◆ **DOCUMENT PASSAGE**
BEGIN

HEADQUARTERS AND PORT OF SUPPLY

As the passage of four years marked physical growth in Alexandria, so it made a difference between a lad barely seventeen and an officer in His Majesty's Militia. Early in November 1753, Major George Washington, aged twenty-one, and an Adjutant General of the Colony, was sent by the Royal Governor to the Ohio to "visit" the commandant of the French forces and deliver a letter asking him to withdraw from the lands "known to be the property of the Crown of Great Britain." Up to town came Major Washington to busy himself acquiring the "necessaries" for the expedition. Once equipped, he set out from Alexandria and was gone about two months, returning on January 11, 1754. January 16 found him in Williamsburg making his report to the Governor. The report was of such a nature that His Excellency alerted the Virginia troops; it was deemed of such importance as to be published in both Williamsburg and London gazettes.

When Washington returned he carried a commission from His Excellency of a lieutenant colonelcy in the Virginia regiment "whereof Joshua Fry, Esquire, was Colonel," and joined his command in Alexandria. The market square took on a militant atmosphere. "Two Companies of Foot, commanded by Captain Peter Hog and Lieutenant Jacob Van Braam, five subalterns, two Sergeants, six Corporals, one Drummer and one hundred and twenty Soldiers, one Surgeon, one Swedish Gentleman, who was a volunteer, two wagons, guarded by one Lieutenant, Sergeant, Corporal and twenty-five soldiers," were all under the command of Lieutenant Colonel Washington.[28]

Many brave young men newly outfitted in the colorful uniforms of His Majesty's Militia, short clothes and white wigs, drilling in the market square, swaggering around the town, filling up the new City Tavern. Dances and dinners for the officers were the order of the day. Then came the command for Washington to join Fry in defending British possessions against the French, who had continued their depredations despite the earlier diplomatic parley, and had not removed from the lands claimed as the property of Great Britain.

END

◆ **QUESTIONS TO ANSWER**
A – Retype the passage on Washington in Alexandria between "Many brave young" and "property of Great Britain.", inclusive.
B – Answer these questions from the passage on Washington in Alexandria:
(i) On what date did Washington return from the expedition?
(ii) Who was Colonel of the Virginia regiment?
(iii) What tavern did the young men in uniform fill up?
The data after the text isn't needed here.

Records from a dataset:
BEGIN

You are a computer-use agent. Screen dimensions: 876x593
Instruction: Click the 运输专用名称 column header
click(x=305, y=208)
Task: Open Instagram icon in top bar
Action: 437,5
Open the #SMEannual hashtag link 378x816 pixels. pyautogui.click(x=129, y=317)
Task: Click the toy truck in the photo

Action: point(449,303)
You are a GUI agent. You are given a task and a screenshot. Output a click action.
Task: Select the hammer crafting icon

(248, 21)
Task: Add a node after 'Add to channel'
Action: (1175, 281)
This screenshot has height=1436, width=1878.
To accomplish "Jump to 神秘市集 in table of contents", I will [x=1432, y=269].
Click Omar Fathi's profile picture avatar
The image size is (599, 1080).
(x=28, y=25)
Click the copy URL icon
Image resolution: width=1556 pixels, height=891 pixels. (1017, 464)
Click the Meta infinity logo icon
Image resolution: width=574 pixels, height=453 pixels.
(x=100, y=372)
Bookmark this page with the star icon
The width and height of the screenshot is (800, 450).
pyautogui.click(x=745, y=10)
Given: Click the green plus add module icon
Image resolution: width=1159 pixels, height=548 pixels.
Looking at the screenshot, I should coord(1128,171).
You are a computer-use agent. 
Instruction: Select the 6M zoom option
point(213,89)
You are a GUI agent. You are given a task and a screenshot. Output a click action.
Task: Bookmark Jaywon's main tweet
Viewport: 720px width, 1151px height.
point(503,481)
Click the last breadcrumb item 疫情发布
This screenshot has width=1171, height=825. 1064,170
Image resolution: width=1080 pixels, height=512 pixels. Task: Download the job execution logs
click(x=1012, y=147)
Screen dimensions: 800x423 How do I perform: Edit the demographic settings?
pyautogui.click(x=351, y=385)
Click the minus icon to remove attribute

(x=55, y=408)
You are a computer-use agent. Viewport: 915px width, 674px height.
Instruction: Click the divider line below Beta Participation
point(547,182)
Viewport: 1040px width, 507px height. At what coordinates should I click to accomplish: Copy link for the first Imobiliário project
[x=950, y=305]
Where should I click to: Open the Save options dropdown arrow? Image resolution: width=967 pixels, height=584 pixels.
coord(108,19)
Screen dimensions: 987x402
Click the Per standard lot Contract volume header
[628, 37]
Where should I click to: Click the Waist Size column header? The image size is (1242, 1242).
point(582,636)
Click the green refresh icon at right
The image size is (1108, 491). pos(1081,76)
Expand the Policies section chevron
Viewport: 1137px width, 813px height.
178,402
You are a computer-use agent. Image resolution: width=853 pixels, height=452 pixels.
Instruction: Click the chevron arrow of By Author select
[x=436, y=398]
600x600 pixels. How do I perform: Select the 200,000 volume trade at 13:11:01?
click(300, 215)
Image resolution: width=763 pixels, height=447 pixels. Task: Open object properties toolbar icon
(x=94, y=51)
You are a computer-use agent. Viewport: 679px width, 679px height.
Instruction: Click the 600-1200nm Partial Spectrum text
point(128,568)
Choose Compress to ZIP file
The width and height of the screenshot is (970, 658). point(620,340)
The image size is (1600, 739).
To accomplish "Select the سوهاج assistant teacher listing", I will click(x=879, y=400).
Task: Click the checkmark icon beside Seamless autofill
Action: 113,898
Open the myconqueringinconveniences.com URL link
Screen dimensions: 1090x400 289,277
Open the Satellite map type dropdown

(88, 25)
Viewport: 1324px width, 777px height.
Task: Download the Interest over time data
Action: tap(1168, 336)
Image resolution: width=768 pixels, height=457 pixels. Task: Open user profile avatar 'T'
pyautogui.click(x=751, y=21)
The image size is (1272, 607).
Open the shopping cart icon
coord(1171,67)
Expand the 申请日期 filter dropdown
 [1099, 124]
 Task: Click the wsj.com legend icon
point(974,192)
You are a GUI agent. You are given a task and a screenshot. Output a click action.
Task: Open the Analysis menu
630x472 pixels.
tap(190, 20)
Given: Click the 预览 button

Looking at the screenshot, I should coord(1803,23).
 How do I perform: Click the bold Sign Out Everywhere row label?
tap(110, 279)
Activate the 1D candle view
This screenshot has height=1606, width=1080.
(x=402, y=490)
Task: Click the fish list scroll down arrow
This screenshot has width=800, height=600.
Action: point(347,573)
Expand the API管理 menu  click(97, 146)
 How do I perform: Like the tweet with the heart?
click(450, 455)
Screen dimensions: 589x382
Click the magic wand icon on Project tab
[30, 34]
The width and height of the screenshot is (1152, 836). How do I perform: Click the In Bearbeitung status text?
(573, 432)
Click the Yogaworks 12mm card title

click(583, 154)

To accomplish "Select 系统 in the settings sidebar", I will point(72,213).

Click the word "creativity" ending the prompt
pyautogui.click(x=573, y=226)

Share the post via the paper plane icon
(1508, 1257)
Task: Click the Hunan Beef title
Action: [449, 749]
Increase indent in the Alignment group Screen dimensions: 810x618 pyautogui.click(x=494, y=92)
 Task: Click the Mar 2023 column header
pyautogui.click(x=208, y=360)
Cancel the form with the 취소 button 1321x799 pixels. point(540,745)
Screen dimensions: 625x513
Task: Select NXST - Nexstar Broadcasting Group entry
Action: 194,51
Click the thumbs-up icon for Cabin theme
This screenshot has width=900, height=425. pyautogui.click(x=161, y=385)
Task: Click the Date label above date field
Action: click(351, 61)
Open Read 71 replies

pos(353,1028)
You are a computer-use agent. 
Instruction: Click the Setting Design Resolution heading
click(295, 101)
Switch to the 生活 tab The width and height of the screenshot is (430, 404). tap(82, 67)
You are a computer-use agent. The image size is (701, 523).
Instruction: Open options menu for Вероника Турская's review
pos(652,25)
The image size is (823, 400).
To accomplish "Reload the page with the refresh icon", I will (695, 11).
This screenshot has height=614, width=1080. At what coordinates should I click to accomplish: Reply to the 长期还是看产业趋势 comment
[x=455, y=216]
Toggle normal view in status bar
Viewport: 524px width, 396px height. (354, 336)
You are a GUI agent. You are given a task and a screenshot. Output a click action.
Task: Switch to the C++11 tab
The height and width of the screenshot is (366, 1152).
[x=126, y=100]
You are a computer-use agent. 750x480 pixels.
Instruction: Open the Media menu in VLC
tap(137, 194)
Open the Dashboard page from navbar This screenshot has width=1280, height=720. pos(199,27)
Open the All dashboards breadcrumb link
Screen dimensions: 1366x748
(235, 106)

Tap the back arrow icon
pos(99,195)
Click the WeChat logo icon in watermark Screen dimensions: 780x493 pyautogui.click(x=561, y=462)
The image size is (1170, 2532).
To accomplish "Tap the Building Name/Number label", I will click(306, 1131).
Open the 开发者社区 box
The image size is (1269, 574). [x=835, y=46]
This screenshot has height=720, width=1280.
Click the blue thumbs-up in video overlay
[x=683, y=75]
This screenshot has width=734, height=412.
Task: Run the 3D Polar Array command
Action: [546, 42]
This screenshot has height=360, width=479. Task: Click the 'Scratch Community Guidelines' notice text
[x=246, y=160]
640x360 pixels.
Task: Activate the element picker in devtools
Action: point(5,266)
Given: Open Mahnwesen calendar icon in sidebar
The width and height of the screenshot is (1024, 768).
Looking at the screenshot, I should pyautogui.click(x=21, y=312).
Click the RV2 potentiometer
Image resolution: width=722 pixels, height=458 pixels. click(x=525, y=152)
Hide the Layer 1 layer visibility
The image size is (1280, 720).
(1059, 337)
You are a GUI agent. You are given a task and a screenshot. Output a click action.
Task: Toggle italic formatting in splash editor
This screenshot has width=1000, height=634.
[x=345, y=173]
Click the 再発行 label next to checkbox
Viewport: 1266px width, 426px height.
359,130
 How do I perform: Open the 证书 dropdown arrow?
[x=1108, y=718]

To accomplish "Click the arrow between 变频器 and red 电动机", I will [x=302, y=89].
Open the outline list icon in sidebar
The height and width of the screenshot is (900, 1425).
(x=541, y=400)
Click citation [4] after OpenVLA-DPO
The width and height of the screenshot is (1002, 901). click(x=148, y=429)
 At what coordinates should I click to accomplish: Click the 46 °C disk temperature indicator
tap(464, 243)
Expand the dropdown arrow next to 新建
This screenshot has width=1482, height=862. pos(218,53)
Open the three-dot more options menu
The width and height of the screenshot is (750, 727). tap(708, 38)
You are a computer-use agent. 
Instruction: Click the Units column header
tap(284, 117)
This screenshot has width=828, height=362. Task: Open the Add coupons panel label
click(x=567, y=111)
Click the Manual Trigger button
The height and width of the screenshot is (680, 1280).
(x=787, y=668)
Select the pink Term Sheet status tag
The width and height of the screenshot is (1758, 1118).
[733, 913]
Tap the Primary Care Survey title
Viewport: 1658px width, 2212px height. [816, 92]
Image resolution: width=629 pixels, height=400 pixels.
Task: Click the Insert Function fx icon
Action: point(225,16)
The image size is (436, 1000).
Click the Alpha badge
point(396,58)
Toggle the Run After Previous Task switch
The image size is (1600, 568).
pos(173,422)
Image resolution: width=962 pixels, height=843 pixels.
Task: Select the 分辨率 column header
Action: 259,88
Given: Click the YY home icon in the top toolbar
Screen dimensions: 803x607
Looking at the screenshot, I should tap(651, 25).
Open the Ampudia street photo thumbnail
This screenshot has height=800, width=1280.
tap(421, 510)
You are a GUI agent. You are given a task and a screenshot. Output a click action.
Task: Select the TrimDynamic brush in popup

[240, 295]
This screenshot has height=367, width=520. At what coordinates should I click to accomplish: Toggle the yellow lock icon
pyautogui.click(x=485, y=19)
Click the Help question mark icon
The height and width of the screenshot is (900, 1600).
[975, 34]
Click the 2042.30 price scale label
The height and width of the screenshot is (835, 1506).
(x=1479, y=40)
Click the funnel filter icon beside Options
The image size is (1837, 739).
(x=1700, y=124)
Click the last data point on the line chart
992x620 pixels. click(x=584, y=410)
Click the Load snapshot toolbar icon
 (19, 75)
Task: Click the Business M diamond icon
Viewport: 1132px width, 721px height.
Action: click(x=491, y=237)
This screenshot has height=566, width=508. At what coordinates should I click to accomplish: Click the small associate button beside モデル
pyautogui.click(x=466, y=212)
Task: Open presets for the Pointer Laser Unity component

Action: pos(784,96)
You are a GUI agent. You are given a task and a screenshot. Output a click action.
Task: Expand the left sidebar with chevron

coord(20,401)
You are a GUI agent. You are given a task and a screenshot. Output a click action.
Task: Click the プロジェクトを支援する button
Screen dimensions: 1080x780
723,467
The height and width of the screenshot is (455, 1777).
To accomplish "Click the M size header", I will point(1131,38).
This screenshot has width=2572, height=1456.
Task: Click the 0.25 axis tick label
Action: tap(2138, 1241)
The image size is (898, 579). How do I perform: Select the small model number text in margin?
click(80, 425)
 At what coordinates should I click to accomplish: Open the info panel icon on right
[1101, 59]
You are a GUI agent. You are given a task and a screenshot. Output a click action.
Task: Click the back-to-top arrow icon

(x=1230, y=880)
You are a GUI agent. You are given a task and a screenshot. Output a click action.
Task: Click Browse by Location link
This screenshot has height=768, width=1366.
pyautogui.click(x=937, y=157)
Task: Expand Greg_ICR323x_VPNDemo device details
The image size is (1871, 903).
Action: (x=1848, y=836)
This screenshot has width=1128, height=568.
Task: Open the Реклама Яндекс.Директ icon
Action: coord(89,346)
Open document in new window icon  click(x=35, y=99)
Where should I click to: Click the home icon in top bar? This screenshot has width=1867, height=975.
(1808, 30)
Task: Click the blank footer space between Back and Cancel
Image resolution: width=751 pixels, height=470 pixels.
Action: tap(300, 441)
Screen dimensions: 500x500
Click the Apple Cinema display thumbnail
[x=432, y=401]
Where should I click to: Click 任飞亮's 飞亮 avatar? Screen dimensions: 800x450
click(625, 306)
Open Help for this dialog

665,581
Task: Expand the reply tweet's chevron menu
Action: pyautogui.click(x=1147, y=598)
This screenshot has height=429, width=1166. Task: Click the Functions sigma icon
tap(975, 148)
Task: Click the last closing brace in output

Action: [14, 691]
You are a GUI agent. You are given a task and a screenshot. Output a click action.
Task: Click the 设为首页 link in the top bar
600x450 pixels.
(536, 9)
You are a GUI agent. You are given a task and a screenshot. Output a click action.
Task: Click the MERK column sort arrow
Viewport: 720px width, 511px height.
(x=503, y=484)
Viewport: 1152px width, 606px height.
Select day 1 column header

END

◆ **PER-TASK OUTPUTS**
A –
Many brave young men newly outfitted in the colorful uniforms of His Majesty's Militia, short clothes and white wigs, drilling in the market square, swaggering around the town, filling up the new City Tavern. Dances and dinners for the officers were the order of the day. Then came the command for Washington to join Fry in defending British possessions against the French, who had continued their depredations despite the earlier diplomatic parley, and had not removed from the lands claimed as the property of Great Britain.

B –
(i) January 11, 1754
(ii) Joshua Fry, Esquire
(iii) The new City Tavern